Dopo aver fatto evaporare l'ira di quelle parole, l'uomo aggiunse, "Anche papa Clemente XII vuole far valere i suoi diritti di alta sovranità sul ducato."
"Sciocchezze, l'unico ad ereditare il ducato sará mio figlio Carlo" replicò la regina, sprezzante.
"In realtà..."
"Cosa c'è ancora?" lo sollecitò la donna.
"Il duca, prima di morire ha rogato il testamento nominando erede universale il 'ventre pregnante'."
"Mossa astuta!" esclamò il re, osservando il volto della moglie dall'espressione sorprendentemente calma.
"Già, talmente astuta che dubito sia stata sua" replicò lei storcendo le labbra in modo pensoso, "dobbiamo entrare in Italia."
Il re prese il controllo della situazione liquidando il conte, "Ora potete andare, vi manderemo a chiamare nel caso avessimo un incarico per voi."
Dopo il doveroso saluto, l'uomo lasciò il salone in assoluto silenzio.
La temperatura, se possibile, in quel momento divenne ancora più gelida.

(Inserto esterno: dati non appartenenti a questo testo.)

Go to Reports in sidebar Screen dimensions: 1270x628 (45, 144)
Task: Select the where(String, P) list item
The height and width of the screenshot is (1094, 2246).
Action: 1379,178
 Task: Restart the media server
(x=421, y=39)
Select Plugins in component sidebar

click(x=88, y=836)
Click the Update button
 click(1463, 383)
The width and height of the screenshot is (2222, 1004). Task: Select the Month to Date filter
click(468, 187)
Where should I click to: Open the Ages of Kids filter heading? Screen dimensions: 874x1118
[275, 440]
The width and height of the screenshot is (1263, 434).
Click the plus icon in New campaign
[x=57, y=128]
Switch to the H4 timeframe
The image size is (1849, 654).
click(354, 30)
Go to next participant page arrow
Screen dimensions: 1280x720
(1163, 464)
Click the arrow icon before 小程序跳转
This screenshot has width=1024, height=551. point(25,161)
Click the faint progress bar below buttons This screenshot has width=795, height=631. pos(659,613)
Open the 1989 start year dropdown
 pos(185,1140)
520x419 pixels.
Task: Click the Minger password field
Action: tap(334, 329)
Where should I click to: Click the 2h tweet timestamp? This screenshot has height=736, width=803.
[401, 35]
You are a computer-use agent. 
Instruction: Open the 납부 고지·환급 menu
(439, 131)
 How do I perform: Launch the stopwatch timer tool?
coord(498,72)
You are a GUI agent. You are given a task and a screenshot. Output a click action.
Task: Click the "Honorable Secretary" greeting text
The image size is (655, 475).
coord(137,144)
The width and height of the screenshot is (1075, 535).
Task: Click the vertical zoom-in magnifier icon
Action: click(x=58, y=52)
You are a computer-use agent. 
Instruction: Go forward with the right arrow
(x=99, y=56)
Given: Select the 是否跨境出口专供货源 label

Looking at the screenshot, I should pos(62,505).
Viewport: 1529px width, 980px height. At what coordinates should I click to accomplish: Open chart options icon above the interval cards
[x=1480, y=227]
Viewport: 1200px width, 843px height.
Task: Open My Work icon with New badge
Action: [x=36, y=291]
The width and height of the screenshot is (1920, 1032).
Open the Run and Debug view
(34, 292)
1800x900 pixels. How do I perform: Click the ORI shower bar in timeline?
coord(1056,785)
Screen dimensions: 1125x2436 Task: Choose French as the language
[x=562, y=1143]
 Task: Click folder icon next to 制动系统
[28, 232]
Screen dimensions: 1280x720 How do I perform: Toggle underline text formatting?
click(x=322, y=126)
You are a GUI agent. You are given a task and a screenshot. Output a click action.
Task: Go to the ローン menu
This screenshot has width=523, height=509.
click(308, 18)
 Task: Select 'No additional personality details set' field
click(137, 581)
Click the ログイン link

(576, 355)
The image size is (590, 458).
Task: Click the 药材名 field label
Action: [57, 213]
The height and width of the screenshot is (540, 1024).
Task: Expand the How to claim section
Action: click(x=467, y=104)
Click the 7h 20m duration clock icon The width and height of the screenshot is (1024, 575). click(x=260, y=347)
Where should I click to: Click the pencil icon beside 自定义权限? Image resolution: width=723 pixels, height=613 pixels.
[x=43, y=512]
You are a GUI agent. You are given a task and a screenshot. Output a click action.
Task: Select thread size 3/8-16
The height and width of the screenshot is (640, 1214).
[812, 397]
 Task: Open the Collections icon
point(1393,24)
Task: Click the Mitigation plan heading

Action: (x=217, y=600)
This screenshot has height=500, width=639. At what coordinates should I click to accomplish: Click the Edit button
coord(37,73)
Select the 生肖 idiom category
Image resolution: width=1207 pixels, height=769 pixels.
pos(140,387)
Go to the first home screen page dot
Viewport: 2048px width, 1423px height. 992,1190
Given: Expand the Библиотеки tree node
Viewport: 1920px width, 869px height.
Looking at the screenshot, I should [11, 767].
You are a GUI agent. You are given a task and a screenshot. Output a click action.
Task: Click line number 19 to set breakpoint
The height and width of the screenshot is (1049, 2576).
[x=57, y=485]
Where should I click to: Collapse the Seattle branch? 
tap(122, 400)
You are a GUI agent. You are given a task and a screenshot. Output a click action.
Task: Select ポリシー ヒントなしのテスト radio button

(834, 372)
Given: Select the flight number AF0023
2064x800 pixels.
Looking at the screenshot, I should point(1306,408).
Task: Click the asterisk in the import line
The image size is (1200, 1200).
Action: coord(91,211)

La regina osservava assorta il velluto dei tendaggi, intenta ad escogitare un piano per risolvere quel problema.
"Possiamo far valere gli accordi di Siviglia per entrare" disse il re avvicinandosi alla sua sposa.
Elisabetta parve riaversi "Sì, sarei più tranquilla se avessimo anche noi degli armati in Toscana."
"Immaginavo" ammise il re con sicurezza, consapevole che la sua perspicacia, unita alla lungimiranza della sua sposa avevano sempre giovato ai loro affari, "Bene, allora procedo" disse, prima di chiamare il suo fidato ambasciatore.